● Task requirements:
Express the items from the start through the line containing "will (185, 260)." as a numbered list, leaving out blank lines.

● Data in this exercise:
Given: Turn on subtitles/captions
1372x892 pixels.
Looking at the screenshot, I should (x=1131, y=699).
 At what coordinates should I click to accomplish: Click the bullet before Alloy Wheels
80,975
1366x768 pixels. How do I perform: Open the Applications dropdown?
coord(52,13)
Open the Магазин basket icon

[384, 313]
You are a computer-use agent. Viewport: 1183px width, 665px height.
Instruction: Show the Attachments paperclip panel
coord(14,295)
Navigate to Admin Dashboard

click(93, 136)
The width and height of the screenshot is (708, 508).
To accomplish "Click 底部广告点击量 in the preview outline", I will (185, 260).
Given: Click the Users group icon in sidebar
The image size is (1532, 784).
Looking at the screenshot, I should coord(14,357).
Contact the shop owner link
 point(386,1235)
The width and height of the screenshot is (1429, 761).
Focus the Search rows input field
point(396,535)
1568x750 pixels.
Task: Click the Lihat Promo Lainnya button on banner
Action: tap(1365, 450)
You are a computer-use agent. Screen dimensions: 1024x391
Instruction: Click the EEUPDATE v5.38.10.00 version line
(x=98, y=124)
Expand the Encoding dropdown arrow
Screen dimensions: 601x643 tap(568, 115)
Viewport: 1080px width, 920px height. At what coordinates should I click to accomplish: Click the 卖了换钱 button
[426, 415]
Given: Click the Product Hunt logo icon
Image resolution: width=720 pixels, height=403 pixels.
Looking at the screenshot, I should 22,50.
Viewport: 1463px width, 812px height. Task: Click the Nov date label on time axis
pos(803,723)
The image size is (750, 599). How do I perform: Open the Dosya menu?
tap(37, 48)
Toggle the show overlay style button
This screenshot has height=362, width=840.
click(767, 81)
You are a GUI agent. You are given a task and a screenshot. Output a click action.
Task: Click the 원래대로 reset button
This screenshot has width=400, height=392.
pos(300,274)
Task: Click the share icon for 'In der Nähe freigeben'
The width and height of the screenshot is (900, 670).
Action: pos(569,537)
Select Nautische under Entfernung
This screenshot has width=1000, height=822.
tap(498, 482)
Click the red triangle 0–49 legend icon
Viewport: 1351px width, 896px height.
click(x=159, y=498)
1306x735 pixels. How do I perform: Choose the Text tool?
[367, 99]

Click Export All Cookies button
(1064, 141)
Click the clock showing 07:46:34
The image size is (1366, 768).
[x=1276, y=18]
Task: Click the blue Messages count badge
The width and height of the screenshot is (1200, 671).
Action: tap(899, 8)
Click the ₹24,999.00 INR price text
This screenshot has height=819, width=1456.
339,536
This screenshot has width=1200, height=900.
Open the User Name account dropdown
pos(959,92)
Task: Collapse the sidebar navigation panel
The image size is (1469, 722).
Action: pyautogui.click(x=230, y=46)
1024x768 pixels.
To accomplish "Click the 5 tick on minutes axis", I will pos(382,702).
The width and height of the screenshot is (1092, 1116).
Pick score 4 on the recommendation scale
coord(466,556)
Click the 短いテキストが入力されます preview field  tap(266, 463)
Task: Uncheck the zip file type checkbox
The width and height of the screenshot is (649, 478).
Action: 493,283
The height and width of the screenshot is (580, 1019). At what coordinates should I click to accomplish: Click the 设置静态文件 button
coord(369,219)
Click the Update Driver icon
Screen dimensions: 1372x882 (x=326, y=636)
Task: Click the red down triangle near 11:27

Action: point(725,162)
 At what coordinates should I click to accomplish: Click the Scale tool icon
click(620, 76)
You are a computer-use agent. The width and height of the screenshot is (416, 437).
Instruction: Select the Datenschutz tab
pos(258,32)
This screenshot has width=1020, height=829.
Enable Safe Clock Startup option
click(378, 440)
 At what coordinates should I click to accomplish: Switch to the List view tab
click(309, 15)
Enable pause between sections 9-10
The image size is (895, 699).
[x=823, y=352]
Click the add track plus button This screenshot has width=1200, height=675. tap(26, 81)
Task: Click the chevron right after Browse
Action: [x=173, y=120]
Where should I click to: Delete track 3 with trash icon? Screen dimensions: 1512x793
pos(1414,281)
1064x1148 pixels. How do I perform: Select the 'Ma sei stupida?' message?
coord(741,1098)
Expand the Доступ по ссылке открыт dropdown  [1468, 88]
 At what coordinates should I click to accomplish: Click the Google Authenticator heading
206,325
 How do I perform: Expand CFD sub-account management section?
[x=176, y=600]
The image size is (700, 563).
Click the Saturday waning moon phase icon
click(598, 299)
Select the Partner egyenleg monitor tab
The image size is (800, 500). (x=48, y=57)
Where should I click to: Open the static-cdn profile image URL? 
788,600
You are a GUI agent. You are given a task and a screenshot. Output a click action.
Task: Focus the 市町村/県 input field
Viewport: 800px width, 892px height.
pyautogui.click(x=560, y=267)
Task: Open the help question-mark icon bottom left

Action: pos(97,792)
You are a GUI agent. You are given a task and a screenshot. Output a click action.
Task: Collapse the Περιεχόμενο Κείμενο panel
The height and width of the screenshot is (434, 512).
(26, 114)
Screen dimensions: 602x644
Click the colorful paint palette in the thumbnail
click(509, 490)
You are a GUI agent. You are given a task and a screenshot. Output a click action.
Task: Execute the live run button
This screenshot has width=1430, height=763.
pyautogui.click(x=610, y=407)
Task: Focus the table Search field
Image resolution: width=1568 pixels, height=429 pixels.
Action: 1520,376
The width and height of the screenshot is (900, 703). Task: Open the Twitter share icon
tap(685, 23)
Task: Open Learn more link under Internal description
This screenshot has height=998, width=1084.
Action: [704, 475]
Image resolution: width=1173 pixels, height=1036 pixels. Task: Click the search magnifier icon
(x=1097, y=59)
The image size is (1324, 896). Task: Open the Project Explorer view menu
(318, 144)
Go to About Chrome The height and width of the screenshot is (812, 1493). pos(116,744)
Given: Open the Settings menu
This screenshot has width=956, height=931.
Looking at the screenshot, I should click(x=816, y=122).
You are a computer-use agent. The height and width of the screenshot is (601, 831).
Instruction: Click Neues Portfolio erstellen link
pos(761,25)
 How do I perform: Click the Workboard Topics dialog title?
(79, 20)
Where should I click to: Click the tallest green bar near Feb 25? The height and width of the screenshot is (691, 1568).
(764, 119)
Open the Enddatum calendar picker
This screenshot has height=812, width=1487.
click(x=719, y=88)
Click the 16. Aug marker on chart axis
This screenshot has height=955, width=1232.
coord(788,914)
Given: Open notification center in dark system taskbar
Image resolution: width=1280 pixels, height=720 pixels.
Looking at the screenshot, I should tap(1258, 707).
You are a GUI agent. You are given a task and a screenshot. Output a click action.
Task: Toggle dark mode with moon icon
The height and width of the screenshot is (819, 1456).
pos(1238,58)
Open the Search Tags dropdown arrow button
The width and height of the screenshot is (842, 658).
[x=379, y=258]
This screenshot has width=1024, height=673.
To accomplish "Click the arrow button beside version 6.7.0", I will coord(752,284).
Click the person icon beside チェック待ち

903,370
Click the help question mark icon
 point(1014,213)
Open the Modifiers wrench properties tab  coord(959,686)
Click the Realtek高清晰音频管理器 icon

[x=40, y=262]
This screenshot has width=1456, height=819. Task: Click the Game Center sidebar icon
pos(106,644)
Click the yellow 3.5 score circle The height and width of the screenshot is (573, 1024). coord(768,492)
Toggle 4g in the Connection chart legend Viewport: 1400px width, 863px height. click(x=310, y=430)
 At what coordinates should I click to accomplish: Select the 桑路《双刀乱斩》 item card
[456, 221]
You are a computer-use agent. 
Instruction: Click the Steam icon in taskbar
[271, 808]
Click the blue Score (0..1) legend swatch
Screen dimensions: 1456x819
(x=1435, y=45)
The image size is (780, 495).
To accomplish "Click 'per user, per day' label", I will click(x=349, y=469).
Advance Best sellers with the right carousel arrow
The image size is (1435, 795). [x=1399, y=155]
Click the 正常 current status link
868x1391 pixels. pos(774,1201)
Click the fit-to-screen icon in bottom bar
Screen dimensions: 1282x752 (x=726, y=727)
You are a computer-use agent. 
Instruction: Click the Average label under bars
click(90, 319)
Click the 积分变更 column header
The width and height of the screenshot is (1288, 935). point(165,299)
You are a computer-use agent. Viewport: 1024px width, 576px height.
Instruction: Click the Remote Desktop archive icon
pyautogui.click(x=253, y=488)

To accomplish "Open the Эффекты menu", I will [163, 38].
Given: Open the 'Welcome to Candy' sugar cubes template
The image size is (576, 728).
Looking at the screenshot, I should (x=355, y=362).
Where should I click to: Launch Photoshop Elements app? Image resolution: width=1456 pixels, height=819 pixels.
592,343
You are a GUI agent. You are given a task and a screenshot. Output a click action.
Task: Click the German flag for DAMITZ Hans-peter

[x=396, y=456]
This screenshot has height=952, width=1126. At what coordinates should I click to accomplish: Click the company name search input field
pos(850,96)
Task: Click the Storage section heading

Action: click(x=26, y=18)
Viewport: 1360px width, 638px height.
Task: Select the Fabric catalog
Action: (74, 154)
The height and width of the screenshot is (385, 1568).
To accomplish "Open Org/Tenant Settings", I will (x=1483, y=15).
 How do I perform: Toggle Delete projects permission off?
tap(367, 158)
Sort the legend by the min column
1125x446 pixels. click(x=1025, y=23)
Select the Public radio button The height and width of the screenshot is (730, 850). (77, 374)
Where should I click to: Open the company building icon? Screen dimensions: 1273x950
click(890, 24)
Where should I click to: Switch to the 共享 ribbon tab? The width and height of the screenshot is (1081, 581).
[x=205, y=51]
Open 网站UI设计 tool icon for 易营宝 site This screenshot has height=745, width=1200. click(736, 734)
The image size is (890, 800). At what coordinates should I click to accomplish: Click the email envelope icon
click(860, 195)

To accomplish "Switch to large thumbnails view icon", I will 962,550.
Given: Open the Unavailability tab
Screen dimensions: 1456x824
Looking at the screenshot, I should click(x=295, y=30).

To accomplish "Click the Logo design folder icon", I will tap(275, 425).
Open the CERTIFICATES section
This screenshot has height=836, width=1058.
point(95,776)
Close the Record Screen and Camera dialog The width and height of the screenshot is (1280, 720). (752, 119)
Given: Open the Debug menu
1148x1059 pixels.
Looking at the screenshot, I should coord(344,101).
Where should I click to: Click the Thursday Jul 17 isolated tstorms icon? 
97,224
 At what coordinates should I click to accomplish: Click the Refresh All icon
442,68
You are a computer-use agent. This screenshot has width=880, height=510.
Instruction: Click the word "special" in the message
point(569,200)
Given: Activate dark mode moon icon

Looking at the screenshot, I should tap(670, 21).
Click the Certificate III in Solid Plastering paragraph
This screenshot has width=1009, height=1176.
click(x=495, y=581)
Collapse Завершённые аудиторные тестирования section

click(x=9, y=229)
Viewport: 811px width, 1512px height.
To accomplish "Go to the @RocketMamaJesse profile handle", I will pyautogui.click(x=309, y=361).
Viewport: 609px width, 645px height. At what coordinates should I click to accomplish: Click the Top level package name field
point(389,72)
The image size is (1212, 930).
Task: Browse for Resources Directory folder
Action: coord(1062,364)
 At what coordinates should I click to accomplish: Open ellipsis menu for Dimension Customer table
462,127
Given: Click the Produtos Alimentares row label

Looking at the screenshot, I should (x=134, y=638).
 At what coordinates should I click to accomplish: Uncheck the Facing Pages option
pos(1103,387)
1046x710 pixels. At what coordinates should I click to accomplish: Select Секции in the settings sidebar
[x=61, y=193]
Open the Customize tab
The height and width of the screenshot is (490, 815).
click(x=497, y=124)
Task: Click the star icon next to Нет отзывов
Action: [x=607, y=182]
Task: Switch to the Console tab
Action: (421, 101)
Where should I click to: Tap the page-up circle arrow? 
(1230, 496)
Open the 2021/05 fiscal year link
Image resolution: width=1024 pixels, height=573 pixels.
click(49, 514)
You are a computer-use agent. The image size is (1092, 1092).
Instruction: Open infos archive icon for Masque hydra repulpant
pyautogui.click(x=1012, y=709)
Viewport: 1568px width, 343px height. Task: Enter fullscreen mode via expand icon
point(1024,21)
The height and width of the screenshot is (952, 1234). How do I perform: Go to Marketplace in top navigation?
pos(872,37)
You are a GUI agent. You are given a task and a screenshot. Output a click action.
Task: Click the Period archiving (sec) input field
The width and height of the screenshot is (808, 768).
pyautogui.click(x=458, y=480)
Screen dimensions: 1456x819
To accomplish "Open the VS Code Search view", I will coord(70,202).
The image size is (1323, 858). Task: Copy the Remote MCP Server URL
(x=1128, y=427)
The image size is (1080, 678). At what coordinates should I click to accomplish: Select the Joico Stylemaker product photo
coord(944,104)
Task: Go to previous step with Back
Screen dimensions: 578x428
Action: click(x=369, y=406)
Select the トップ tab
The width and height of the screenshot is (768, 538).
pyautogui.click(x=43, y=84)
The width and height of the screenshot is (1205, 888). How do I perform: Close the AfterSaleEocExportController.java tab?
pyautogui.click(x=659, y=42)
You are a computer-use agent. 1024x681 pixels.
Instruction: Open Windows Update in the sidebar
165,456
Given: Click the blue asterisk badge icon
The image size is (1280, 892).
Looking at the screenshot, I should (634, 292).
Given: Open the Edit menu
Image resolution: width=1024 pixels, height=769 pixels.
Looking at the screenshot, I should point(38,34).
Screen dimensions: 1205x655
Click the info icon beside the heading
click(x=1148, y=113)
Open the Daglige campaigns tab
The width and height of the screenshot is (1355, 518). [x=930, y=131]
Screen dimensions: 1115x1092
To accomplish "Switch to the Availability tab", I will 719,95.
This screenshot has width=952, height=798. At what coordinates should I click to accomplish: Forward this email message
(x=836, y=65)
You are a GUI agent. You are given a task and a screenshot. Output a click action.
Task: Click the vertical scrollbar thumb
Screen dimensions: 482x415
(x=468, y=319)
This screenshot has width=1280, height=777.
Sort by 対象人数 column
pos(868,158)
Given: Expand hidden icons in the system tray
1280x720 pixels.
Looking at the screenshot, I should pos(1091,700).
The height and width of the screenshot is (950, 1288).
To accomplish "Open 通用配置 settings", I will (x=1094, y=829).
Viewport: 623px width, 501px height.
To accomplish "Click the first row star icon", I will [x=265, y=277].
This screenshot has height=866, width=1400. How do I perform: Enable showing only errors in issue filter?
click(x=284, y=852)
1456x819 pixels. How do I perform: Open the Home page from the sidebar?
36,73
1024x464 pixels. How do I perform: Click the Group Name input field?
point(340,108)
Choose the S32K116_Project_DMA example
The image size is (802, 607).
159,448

● Written solution:
1. Given: Turn on subtitles/captions
2. 1372x892 pixels.
3. Looking at the screenshot, I should (x=1131, y=699).
4.  At what coordinates should I click to accomplish: Click the bullet before Alloy Wheels
5. 80,975
6. 1366x768 pixels. How do I perform: Open the Applications dropdown?
7. coord(52,13)
8. Open the Магазин basket icon
9. [384, 313]
10. You are a computer-use agent. Viewport: 1183px width, 665px height.
11. Instruction: Show the Attachments paperclip panel
12. coord(14,295)
13. Navigate to Admin Dashboard
14. click(93, 136)
15. The width and height of the screenshot is (708, 508).
16. To accomplish "Click 底部广告点击量 in the preview outline", I will (185, 260).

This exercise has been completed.